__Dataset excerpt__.
※ ※ ※

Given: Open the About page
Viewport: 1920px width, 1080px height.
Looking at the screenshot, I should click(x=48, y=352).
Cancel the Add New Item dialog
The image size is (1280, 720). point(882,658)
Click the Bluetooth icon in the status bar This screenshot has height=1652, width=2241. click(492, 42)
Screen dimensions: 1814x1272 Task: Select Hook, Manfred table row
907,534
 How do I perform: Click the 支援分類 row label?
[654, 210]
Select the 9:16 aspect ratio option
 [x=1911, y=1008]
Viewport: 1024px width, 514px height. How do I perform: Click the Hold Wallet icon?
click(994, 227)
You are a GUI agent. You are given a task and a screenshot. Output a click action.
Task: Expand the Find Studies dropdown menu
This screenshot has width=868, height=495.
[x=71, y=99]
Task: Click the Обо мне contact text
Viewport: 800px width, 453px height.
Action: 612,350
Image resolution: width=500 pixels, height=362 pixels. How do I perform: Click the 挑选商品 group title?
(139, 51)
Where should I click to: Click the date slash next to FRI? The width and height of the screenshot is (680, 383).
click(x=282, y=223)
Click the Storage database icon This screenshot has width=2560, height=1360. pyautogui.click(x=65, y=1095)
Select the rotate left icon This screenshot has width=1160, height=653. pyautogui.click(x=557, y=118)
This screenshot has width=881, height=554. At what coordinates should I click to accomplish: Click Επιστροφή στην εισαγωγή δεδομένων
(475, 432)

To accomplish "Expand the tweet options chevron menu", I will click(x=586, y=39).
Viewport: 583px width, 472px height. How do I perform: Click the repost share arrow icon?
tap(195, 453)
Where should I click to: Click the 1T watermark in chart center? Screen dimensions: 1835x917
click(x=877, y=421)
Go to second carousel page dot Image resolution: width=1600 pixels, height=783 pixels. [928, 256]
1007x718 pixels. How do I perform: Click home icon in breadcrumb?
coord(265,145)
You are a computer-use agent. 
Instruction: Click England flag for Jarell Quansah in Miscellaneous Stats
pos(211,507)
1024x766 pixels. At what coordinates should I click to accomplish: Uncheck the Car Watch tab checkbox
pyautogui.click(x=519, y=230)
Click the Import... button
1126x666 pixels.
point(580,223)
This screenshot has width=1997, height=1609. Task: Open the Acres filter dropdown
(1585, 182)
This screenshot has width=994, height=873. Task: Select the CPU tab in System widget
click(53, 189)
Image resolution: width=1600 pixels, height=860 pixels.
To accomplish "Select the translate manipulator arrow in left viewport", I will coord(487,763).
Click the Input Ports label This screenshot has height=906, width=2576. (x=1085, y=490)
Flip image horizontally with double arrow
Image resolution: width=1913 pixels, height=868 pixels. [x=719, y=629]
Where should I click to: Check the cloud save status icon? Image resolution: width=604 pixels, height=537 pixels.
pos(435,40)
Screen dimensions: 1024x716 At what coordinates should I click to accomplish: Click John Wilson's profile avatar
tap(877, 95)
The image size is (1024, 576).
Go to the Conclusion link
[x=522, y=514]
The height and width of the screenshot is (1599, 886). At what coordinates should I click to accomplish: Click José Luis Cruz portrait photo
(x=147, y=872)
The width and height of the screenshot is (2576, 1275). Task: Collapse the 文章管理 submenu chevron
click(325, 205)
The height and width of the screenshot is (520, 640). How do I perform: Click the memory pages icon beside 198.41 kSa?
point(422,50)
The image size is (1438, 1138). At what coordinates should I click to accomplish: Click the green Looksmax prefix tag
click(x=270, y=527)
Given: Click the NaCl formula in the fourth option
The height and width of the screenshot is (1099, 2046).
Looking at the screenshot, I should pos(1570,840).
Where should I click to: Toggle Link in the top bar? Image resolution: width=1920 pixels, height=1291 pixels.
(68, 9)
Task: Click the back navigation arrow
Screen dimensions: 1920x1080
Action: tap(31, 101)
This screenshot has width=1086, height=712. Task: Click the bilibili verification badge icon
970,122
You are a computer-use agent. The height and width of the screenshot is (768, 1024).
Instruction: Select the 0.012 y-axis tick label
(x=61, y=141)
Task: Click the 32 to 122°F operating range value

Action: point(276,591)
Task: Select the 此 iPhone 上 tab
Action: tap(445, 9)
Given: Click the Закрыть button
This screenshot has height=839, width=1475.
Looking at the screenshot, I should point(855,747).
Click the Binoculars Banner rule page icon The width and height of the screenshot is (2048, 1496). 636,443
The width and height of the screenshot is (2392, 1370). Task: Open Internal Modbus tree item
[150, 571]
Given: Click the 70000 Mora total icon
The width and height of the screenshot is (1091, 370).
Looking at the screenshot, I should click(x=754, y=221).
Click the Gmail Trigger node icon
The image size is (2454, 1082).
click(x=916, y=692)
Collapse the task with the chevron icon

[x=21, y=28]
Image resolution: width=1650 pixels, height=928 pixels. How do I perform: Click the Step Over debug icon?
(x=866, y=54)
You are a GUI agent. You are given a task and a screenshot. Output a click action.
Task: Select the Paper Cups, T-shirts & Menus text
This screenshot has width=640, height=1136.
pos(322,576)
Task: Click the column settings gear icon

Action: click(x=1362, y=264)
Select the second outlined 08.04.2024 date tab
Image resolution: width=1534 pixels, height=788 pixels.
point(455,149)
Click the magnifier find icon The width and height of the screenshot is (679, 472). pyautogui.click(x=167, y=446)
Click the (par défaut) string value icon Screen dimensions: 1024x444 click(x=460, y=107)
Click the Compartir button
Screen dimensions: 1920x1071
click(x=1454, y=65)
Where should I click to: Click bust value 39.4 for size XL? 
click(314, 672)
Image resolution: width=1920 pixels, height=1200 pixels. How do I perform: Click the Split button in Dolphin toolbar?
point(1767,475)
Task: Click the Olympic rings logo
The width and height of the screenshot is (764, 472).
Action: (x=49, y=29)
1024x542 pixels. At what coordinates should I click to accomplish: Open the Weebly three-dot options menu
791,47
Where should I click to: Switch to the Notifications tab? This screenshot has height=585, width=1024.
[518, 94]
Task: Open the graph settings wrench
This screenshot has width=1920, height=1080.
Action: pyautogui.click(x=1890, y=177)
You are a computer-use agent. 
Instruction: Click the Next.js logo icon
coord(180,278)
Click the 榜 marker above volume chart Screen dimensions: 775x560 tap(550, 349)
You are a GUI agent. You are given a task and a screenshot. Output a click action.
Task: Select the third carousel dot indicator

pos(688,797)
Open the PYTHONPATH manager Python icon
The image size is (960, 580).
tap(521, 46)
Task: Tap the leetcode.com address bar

※ ※ ※

__GOAL__.
Copy all of the data above line for line, with no changes.

__ANSWER TO THE EXERCISE__.
Given: Open the About page
Viewport: 1920px width, 1080px height.
Looking at the screenshot, I should click(x=48, y=352).
Cancel the Add New Item dialog
The image size is (1280, 720). point(882,658)
Click the Bluetooth icon in the status bar This screenshot has height=1652, width=2241. click(492, 42)
Screen dimensions: 1814x1272 Task: Select Hook, Manfred table row
907,534
 How do I perform: Click the 支援分類 row label?
[654, 210]
Select the 9:16 aspect ratio option
 [x=1911, y=1008]
Viewport: 1024px width, 514px height. How do I perform: Click the Hold Wallet icon?
click(994, 227)
You are a GUI agent. You are given a task and a screenshot. Output a click action.
Task: Expand the Find Studies dropdown menu
This screenshot has width=868, height=495.
[x=71, y=99]
Task: Click the Обо мне contact text
Viewport: 800px width, 453px height.
Action: 612,350
Image resolution: width=500 pixels, height=362 pixels. How do I perform: Click the 挑选商品 group title?
(139, 51)
Where should I click to: Click the date slash next to FRI? The width and height of the screenshot is (680, 383).
click(x=282, y=223)
Click the Storage database icon This screenshot has width=2560, height=1360. pyautogui.click(x=65, y=1095)
Select the rotate left icon This screenshot has width=1160, height=653. pyautogui.click(x=557, y=118)
This screenshot has width=881, height=554. At what coordinates should I click to accomplish: Click Επιστροφή στην εισαγωγή δεδομένων
(475, 432)

To accomplish "Expand the tweet options chevron menu", I will click(x=586, y=39).
Viewport: 583px width, 472px height. How do I perform: Click the repost share arrow icon?
tap(195, 453)
Where should I click to: Click the 1T watermark in chart center? Screen dimensions: 1835x917
click(x=877, y=421)
Go to second carousel page dot Image resolution: width=1600 pixels, height=783 pixels. [928, 256]
1007x718 pixels. How do I perform: Click home icon in breadcrumb?
coord(265,145)
You are a computer-use agent. 
Instruction: Click England flag for Jarell Quansah in Miscellaneous Stats
pos(211,507)
1024x766 pixels. At what coordinates should I click to accomplish: Uncheck the Car Watch tab checkbox
pyautogui.click(x=519, y=230)
Click the Import... button
1126x666 pixels.
point(580,223)
This screenshot has width=1997, height=1609. Task: Open the Acres filter dropdown
(1585, 182)
This screenshot has width=994, height=873. Task: Select the CPU tab in System widget
click(53, 189)
Image resolution: width=1600 pixels, height=860 pixels.
To accomplish "Select the translate manipulator arrow in left viewport", I will coord(487,763).
Click the Input Ports label This screenshot has height=906, width=2576. (x=1085, y=490)
Flip image horizontally with double arrow
Image resolution: width=1913 pixels, height=868 pixels. [x=719, y=629]
Where should I click to: Check the cloud save status icon? Image resolution: width=604 pixels, height=537 pixels.
pos(435,40)
Screen dimensions: 1024x716 At what coordinates should I click to accomplish: Click John Wilson's profile avatar
tap(877, 95)
The image size is (1024, 576).
Go to the Conclusion link
[x=522, y=514]
The height and width of the screenshot is (1599, 886). At what coordinates should I click to accomplish: Click José Luis Cruz portrait photo
(x=147, y=872)
The width and height of the screenshot is (2576, 1275). Task: Collapse the 文章管理 submenu chevron
click(325, 205)
The height and width of the screenshot is (520, 640). How do I perform: Click the memory pages icon beside 198.41 kSa?
point(422,50)
The image size is (1438, 1138). At what coordinates should I click to accomplish: Click the green Looksmax prefix tag
click(x=270, y=527)
Given: Click the NaCl formula in the fourth option
The height and width of the screenshot is (1099, 2046).
Looking at the screenshot, I should pos(1570,840).
Where should I click to: Toggle Link in the top bar? Image resolution: width=1920 pixels, height=1291 pixels.
(68, 9)
Task: Click the back navigation arrow
Screen dimensions: 1920x1080
Action: tap(31, 101)
This screenshot has width=1086, height=712. Task: Click the bilibili verification badge icon
970,122
You are a computer-use agent. The height and width of the screenshot is (768, 1024).
Instruction: Select the 0.012 y-axis tick label
(x=61, y=141)
Task: Click the 32 to 122°F operating range value

Action: point(276,591)
Task: Select the 此 iPhone 上 tab
Action: tap(445, 9)
Given: Click the Закрыть button
This screenshot has height=839, width=1475.
Looking at the screenshot, I should point(855,747).
Click the Binoculars Banner rule page icon The width and height of the screenshot is (2048, 1496). 636,443
The width and height of the screenshot is (2392, 1370). Task: Open Internal Modbus tree item
[150, 571]
Given: Click the 70000 Mora total icon
The width and height of the screenshot is (1091, 370).
Looking at the screenshot, I should click(x=754, y=221).
Click the Gmail Trigger node icon
The image size is (2454, 1082).
click(x=916, y=692)
Collapse the task with the chevron icon

[x=21, y=28]
Image resolution: width=1650 pixels, height=928 pixels. How do I perform: Click the Step Over debug icon?
(x=866, y=54)
You are a GUI agent. You are given a task and a screenshot. Output a click action.
Task: Select the Paper Cups, T-shirts & Menus text
This screenshot has width=640, height=1136.
pos(322,576)
Task: Click the column settings gear icon

Action: click(x=1362, y=264)
Select the second outlined 08.04.2024 date tab
Image resolution: width=1534 pixels, height=788 pixels.
point(455,149)
Click the magnifier find icon The width and height of the screenshot is (679, 472). pyautogui.click(x=167, y=446)
Click the (par défaut) string value icon Screen dimensions: 1024x444 click(x=460, y=107)
Click the Compartir button
Screen dimensions: 1920x1071
click(x=1454, y=65)
Where should I click to: Click bust value 39.4 for size XL? 
click(314, 672)
Image resolution: width=1920 pixels, height=1200 pixels. How do I perform: Click the Split button in Dolphin toolbar?
point(1767,475)
Task: Click the Olympic rings logo
The width and height of the screenshot is (764, 472).
Action: (x=49, y=29)
1024x542 pixels. At what coordinates should I click to accomplish: Open the Weebly three-dot options menu
791,47
Where should I click to: Switch to the Notifications tab? This screenshot has height=585, width=1024.
[518, 94]
Task: Open the graph settings wrench
This screenshot has width=1920, height=1080.
Action: pyautogui.click(x=1890, y=177)
You are a computer-use agent. 
Instruction: Click the Next.js logo icon
coord(180,278)
Click the 榜 marker above volume chart Screen dimensions: 775x560 tap(550, 349)
You are a GUI agent. You are given a task and a screenshot. Output a click action.
Task: Select the third carousel dot indicator

pos(688,797)
Open the PYTHONPATH manager Python icon
The image size is (960, 580).
tap(521, 46)
Task: Tap the leetcode.com address bar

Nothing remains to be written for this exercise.